## PROMPT
Write out every entry exactly as given, but omit the pictures.

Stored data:
*** Begin section ***

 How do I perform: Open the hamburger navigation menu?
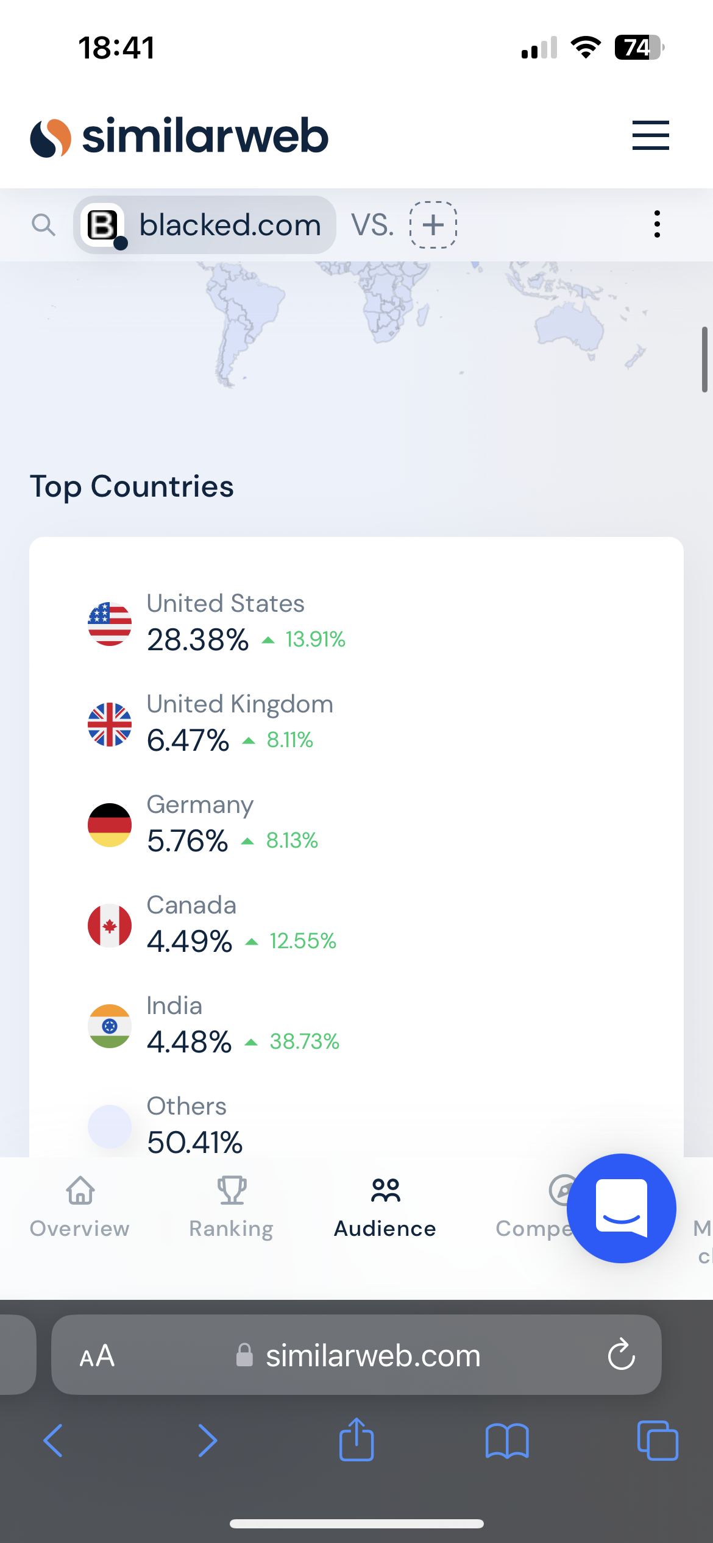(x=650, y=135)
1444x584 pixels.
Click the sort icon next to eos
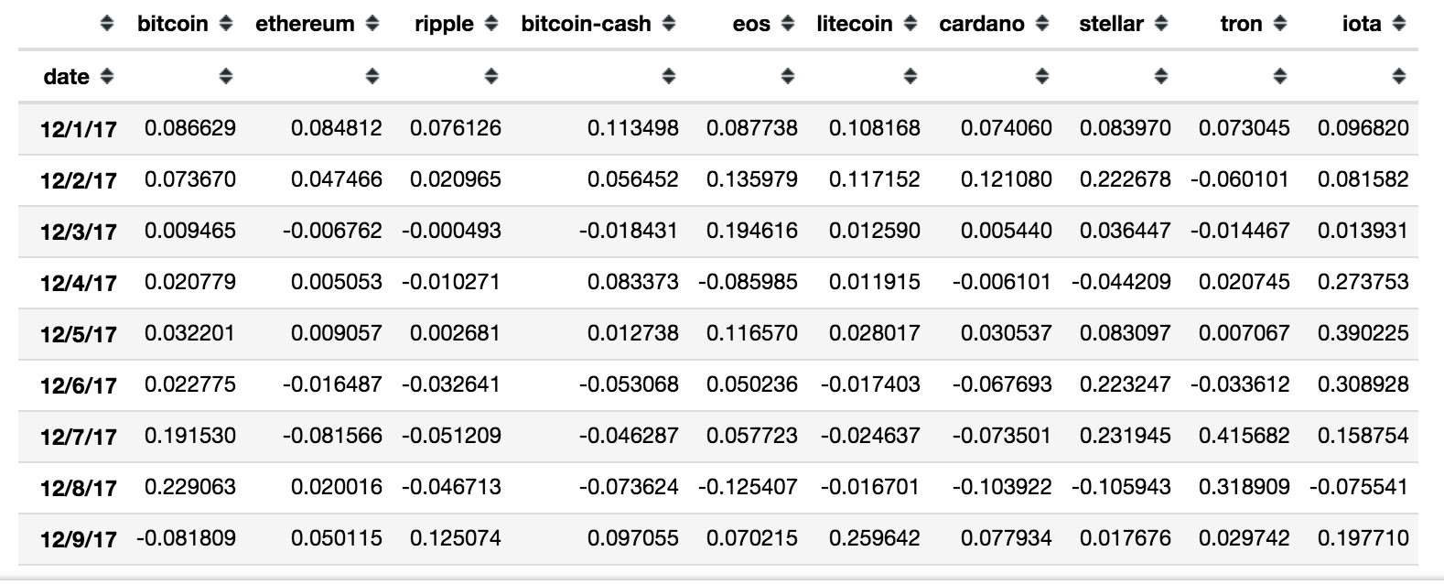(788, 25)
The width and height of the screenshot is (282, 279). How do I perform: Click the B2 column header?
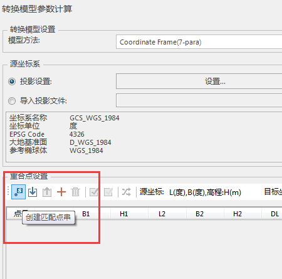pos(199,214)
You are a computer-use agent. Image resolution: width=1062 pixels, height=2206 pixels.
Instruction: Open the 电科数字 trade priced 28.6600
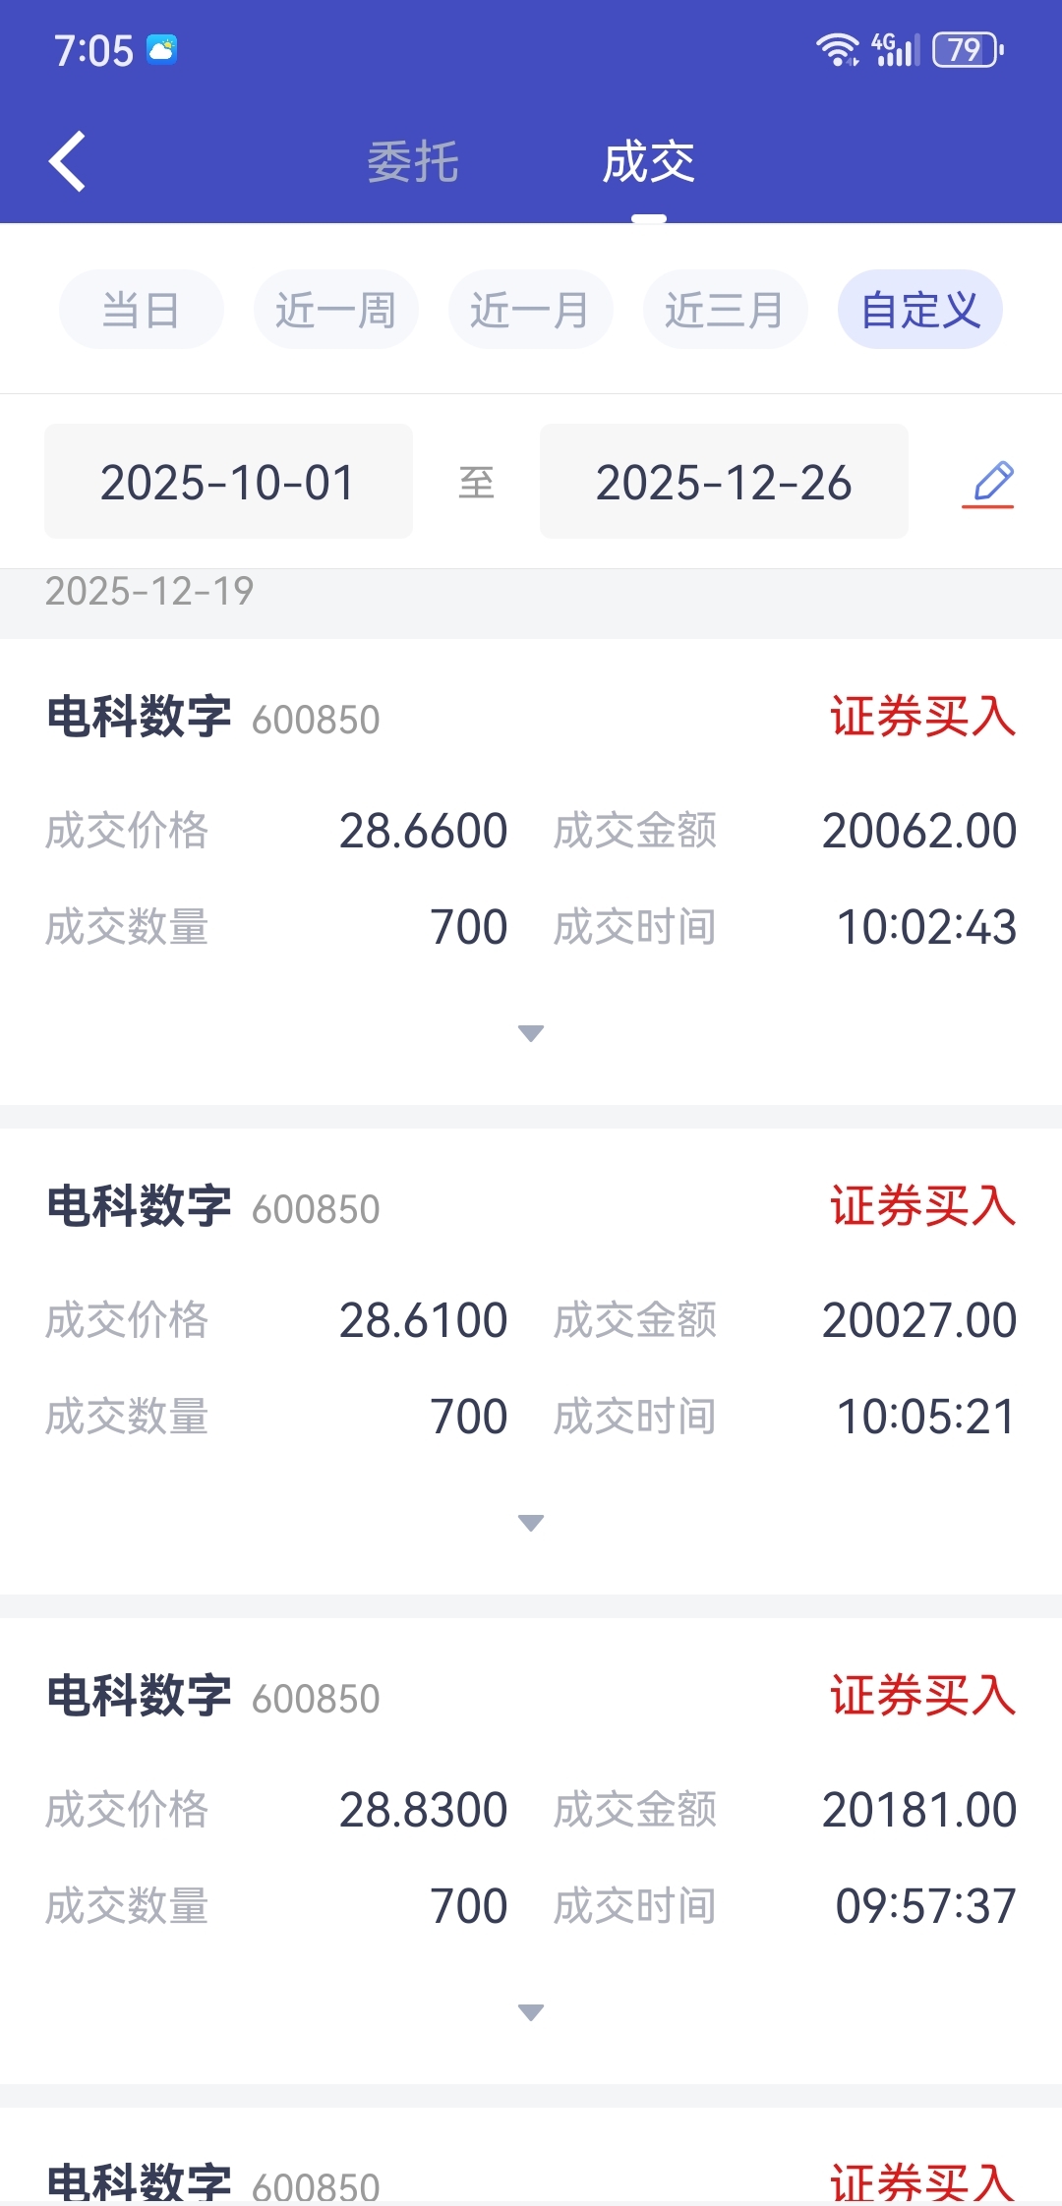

*** End section ***

## OUTPUT BELOW
 How do I perform: Open the hamburger navigation menu?
(x=650, y=135)
1444x584 pixels.
Click the sort icon next to eos
(788, 25)
The width and height of the screenshot is (282, 279). How do I perform: Click the B2 column header?
pos(199,214)
You are a computer-use agent. Image resolution: width=1062 pixels, height=2206 pixels.
Instruction: Open the 电科数字 trade priced 28.6600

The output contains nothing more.